La guerre, c’est l’histoire avec un grand «H». De Homère à Ernst Jünger, beaucoup ont rappelé combien la violence sommeille au fond de notre âme. Rien n’est plus humain que l’éternel recommencement des conflits et des haines, autant que les rêves de gloire qu’ils autorisent.

La presse n’est pas en reste. Dans les médias électroniques, les fils d’actualités relatent avec frénésie l’échec de telle négociation, la vidéo de tel transport de blindés en Biélorussie. Chaque nouvelle rend l’invasion «imminente». Les tensions ne cessent de «croître». Les pourparlers successifs sont chaque fois «de la dernière chance». L’invasion finit par paraître inéluctable, même si personne n’en veut.

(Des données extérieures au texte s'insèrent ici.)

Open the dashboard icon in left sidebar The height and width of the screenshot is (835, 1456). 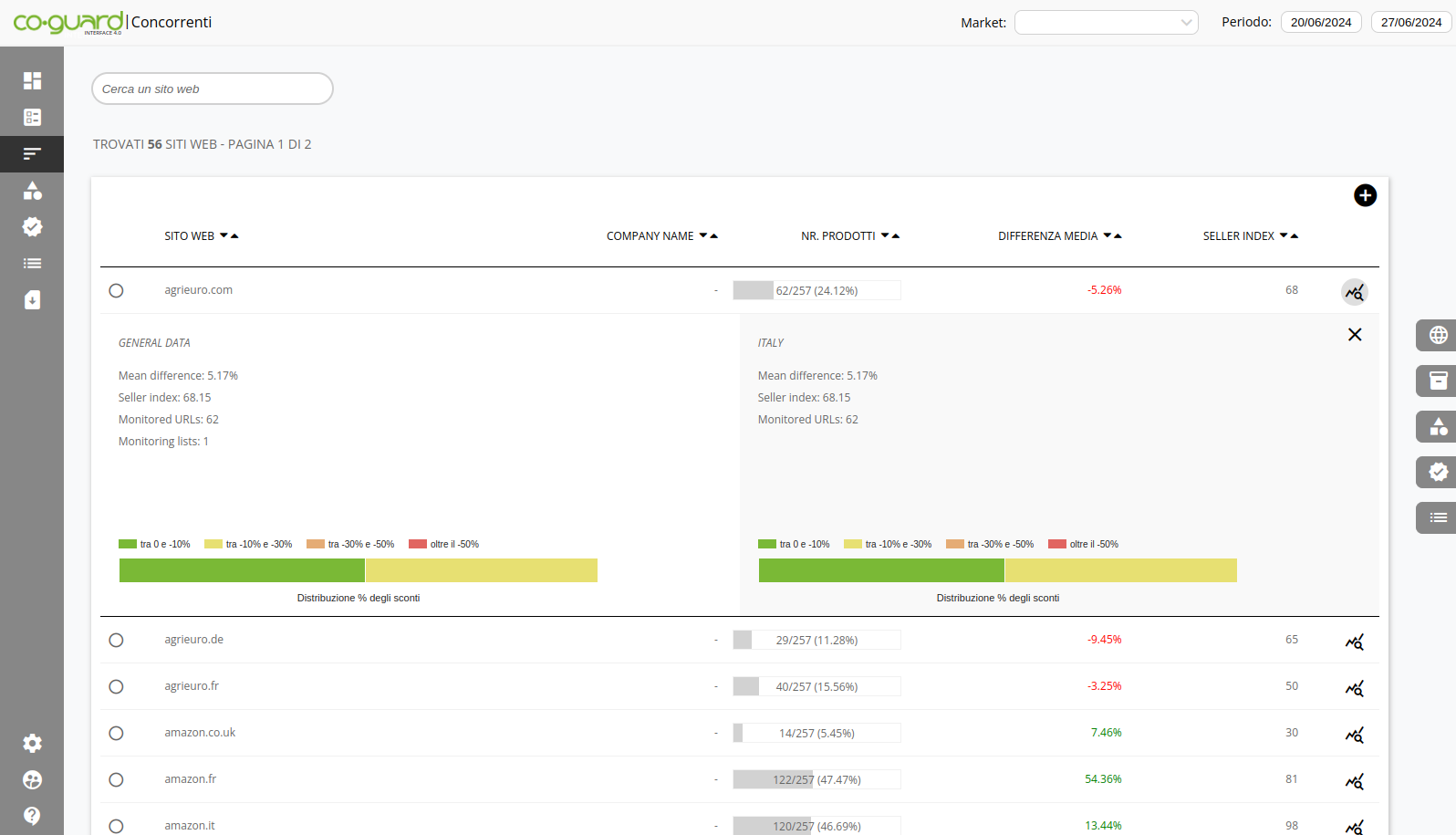[x=32, y=81]
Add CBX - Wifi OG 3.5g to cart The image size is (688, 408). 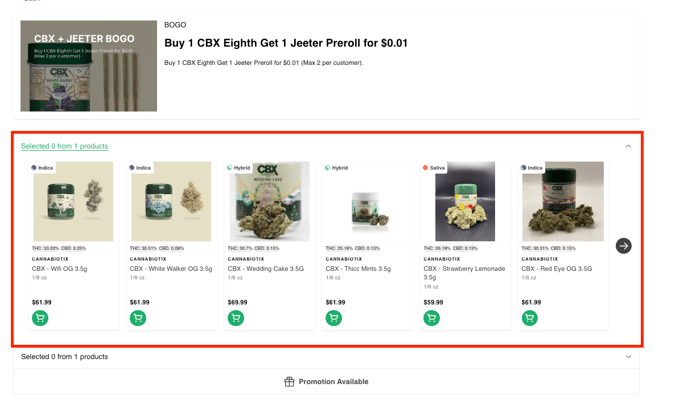pos(40,318)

Ces dernières semaines, certains dirigeants occidentaux ont cédé à l’escalade langagière. Joe Biden a promis que le prix de l’invasion serait lourd et il a envisagé, le 26 janvier, de sanctionner personnellement Vladimir Poutine. Le 2 février, Boris Johnson a annoncé des sanctions au premier «toecap» russe (littéralement bout de chaussure ferré) posé sur sol ukrainien. Aucune sanction n’a encore été prononcée et, pour le moment, les effectifs supplémentaires ne sont destinés qu’au seul renforcement des flancs de l’Alliance.

Pourtant ces paroles engagent ceux qui les prononcent. Dans un régime démocratique, elles initient un engrenage infiniment plus simpliste que ne le sera l’accord diplomatique pourtant espéré. Tracer publiquement des lignes rouges revient autant à prendre le risque de décevoir son électorat et son camp que de braquer celui d’en face. Cela ouvre la porte à deux malentendus à la fois. Les rodomontades publiques, mettant l’opinion dans la balance, augmentent les dangers.

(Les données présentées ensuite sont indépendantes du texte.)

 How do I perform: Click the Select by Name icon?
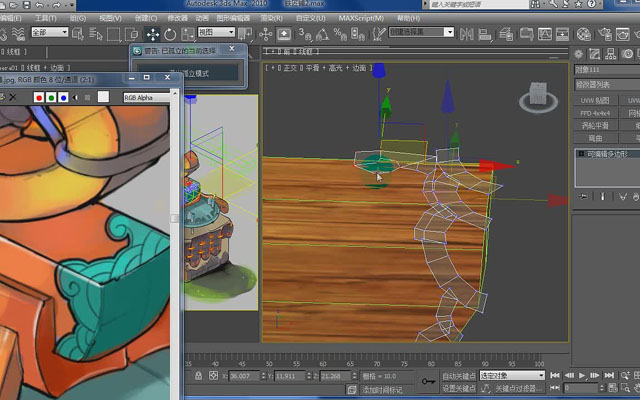point(96,34)
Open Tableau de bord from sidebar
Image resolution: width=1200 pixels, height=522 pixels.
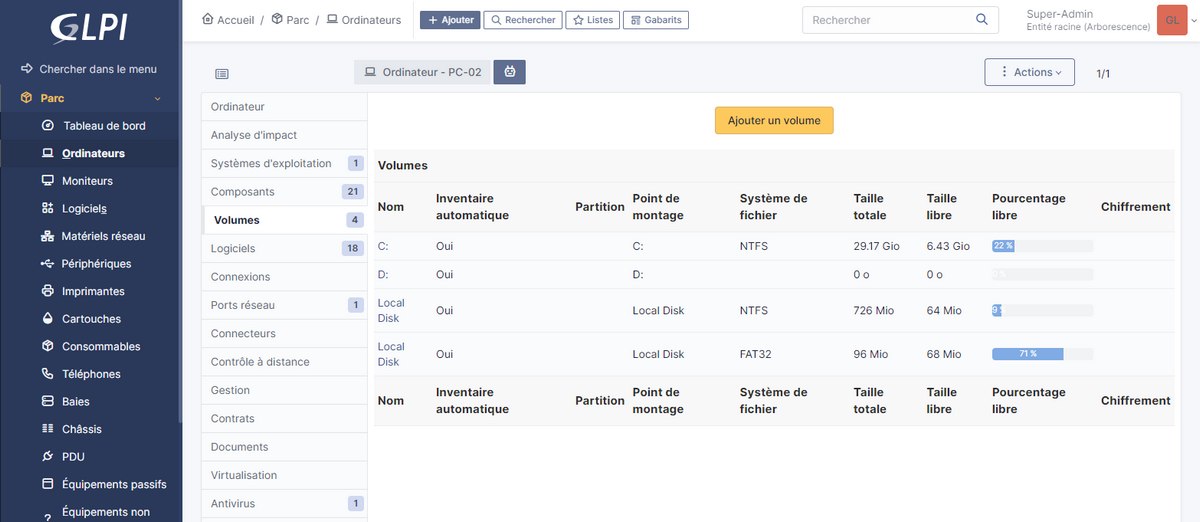104,126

Sergueï Lavrov a formellement interpellé Ignazio Cassis sur la position de la Suisse quant à l’élargissement de l’OTAN. Cette question n’est pas un piège. N’en créons donc pas un avec notre réponse. Non membre de l’Alliance atlantique, ne parlons pas en son nom. Voyons plutôt ici l’occasion rêvée de jouer notre propre jeu. Cela sera la troisième leçon. En rappelant notre neutralité, M. Cassis parlera un langage original: ni compromission avec les alliés, ni grandiloquentes lignes rouges à l’égard des Russes. Tenir cette position revient à laisser le dialogue ouvert avec chacun, surtout si le téléphone rouge en venait à se taire.

Notes:

1    Souvenons-nous de la fierté avec laquelle Le Parisien et Paris Match avaient titré, en janvier 2013: «La Légion saute sur Tombouctou». Et il s’agissait, en comparaison avec le cas ukrainien, d’une opération mineure.